WOLFSSOHN, Wilhelm, Dr., auch Wolf W.

  • Geb. 25. April 1827 in Hildesheim,
  • Gest. 28. Dez. 1905 in Berlin
  • Sohn des Hildesheimer Landesrb. Aron Wolffssohn und der Johanna-Hinde Kisch, früh vom Vater verwaist. Besuch des Josephinums in Hildesheim, 27. Okt. 1847 imm. Berlin
  • Triennium unter Betreuung von J. J. Öttinger, Michael Sachs und Leop. Zunz am Lehrerseminar, Lehrer am Baruch Auerbachschen Jüdischen Waisenhaus in Berlin. 1851 Prediger, Religions- und Elementarlehrer in Pasewalk, Vorpommern, 27. Aug. 1861 prom. Jena
  • 1862 Religionslehrer in Kołobrzeg (Kolberg), Hinterpommern. Wegen des schlechten Gesundheitszustandes seiner Frau Sophia Wittkowsky (1837-1865), die aus Miłosław in der Prov. Posen stammte, suchte W. eine andere Stelle. 1863 Rb. in Aachen, Rheinprovinz. Nach seiner Verwitwung heiratete er 1868 wieder. 1875 Rb. in Stargard Szecziñski (Stargard in Pommern), 1900 in den Ruhestand nach Berlin. Ausgezeichnet mit dem Roten Adlerorden 4. Klasse. Nicht zu verwechseln mit dem Dichter Wilhelm Wolfsohn (1820-1865).

Dissertation

  • Rabbi Mose ben Nachmann (Ramban, Nachmanides) und sein Commentar auf den Pentateuch, Diss. Jena 1861.

Dokumente

  • UA Jena, M 373, Bl. 107-116, 178, 228, Promotionsakten mit Diss. (114 S.) und Vita
  • CJA Berlin, 75 A Pa 3 Nr. 40, Kontrakt in Pasewalk vom 1. Okt. 1851 (4 S.), Verlängerungen bis 1862 und Kündigung zum 1. Okt
  • Ebd., 75 A Sta 2 Nr. 56, unfoliert. Bewerbung in Stargard Szecziñski, 1857, mit Vita. Hat sich auch 1854 als Rel.-Lehrer in Wien beworben
  • Ebd., 75 A Ste 3 Nr. 66, fol. 68 Bewerbung in Stettin vom 28. Okt. 1859
  • PSA Brühl, Aachen St. 1865 Nr. 630, verzeichnet den Tod seiner ersten Frau am 9. Mai 1865 i. A. von 28 Jahren
  • CJA Berlin, 1, 75 A Sta 2 Nr. 47, fol. 51f erneute Bewerbung in Stargard vom 12. März 1875, mit Vita aus Aachen: „Der frei-conservativen Richtung in religiöser Beziehung zugethan, habe ich (freilich nicht ohne Kämpfe), wie ich glaube, segensreich hier gewirkt.

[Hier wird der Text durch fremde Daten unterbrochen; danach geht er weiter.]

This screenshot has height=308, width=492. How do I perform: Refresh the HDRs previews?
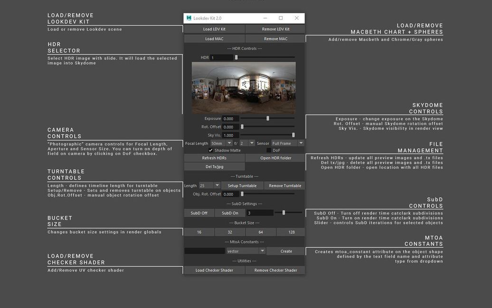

Da aber in letzter Zeit diese Kämpfe sich wiederholten und einen religiös-radicalen Charakter annahmen, ich dagegen meiner religiösen Überzeugung, die ich kurzweg als die goldene Mittelstraße bezeichnen will, niemals untreu zu werden mir vorgenommen, so habe ich nach fast zwölfjähriger hiesiger Amtstätigkeit den gewiß nicht leichten Entschluß gefaßt, mich lieber nach einem andern Wirkungskreise umzusehen.“ Folgt fol. 51v Vertrag ab 1. Okt. 1875 auf 5 Jahre, fol. 79f Verlängerung ab 1. Febr. 1885 (fol. 153-155v)
  • CJA Berlin, Begräbniskartei Weißensee, danach geb. 23. Apr. 1827.

Literatur

  • „Verzeichniß der [...] Synagogen-Gemeinden“, 1858, S. 25f, „Prediger“ in Pasewalk für 326 Juden
  • Lippe 1879/81, S. 548
  • Bierganz und Kreutz, Aachen, S. 22
  • Lepper, Aachen, Reg
  • Diekmann (Hrsg.), Mecklenburg-Vorpommern, S. 168 („W. Wollfssohn“)
  • Wilke, Den Talmud und den Kant, S. 618.